2014). Die Realität in Altenpflegeheimen sieht jedoch zumeist Wechselintervalle von 4–6 Wochen vor (Heudorf und Schulte
2009), ein Zeitraum also, bei dem bei fast allen Patienten ein sehr hohes Risiko einer aufsteigenden Infektion konstatiert werden muss. Dementsprechend konnte bei einer Erhebung bei 28,9 % aller Heimbewohner in den vorangegangenen 6 Monaten eine Harnwegsinfektion
diagnostiziert werden (Heudorf und Schulte
2009). Dies kann zudem noch eine Unterschätzung bedeuten, da die Diagnosestellung bei älteren Patienten besonders erschwert ist.
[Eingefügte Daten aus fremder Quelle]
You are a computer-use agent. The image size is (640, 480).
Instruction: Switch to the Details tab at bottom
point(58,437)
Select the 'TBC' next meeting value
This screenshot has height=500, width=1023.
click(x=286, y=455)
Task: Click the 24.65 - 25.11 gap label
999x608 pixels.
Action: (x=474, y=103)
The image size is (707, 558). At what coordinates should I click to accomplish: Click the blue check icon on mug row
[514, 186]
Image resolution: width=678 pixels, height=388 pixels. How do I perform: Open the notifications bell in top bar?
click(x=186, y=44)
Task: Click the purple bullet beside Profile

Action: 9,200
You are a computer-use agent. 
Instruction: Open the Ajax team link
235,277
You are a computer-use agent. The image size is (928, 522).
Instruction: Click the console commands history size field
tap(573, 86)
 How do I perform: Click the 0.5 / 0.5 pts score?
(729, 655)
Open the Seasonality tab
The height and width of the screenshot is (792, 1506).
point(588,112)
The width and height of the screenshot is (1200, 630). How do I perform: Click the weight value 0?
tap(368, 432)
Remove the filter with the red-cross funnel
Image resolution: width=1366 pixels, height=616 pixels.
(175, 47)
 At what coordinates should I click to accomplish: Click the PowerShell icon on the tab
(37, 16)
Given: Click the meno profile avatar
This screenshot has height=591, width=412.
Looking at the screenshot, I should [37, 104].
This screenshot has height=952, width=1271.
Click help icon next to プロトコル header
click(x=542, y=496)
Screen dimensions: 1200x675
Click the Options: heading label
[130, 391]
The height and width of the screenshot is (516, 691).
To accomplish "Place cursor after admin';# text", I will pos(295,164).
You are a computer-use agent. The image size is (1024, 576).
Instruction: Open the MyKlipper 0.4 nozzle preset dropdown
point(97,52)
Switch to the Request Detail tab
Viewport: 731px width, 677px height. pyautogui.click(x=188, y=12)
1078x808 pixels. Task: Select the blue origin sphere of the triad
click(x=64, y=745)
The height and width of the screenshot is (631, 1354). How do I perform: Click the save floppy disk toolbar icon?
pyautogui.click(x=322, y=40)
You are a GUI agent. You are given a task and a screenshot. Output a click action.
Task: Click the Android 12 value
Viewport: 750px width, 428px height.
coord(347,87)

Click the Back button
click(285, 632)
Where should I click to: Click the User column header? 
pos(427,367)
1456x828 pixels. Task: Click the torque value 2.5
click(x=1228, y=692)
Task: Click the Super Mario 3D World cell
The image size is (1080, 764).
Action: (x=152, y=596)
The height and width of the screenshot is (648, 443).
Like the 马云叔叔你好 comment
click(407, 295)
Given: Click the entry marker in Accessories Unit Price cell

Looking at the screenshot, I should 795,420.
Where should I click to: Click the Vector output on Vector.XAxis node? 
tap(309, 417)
Abnormale Urinbefunde kommen häufiger asymptomatisch vor als bei jungen Patienten,
Fieber tritt oft nicht mehr auf, trotz Infektion, und viele Patienten sind kognitiv eingeschränkt und eine Anamneseerhebung dementsprechend erschwert. Insgesamt sollten Alternativen erwogen werden, wie intermittierende Katheterisierung, externe Katheter oder Inkontinenzeinlagen bzw. Windeln.
Ernährungssonden
Die meisten Infektionen von PEG-Sonden treten ungefähr einen Monat nach Anlage auf, jedoch handelt es sich in der Regel um milde Hautinfektionen rund um die Insertionsstelle (Crnich und Drinka
2012). Infektionen treten jedoch häufiger bei transoraler Anlage als bei perkutaner Anlage auf (Maetani et al.
2003). Bei
Insertion sollte eine antibiotische Prophylaxe erwogen werden, scheint dies das Risiko einer späteren Infektion signifikant zu senken (
Odds Ratio: 0,31; 95 %-Konfidenzintervall 0,22–0,44) (Lipp und Lusardi
2009). Da MRSA-Patienten ein noch höheres Risiko aufweisen, sollte vor Insertion eine Dekolonisierung durchgeführt werden (Crnich und Drinka
2012). Insgesamt sind Ernährungssonden oft sehr lange in Gebrauch, und ein sorgfältiges tägliches Check-up muss daher durchgeführt werden.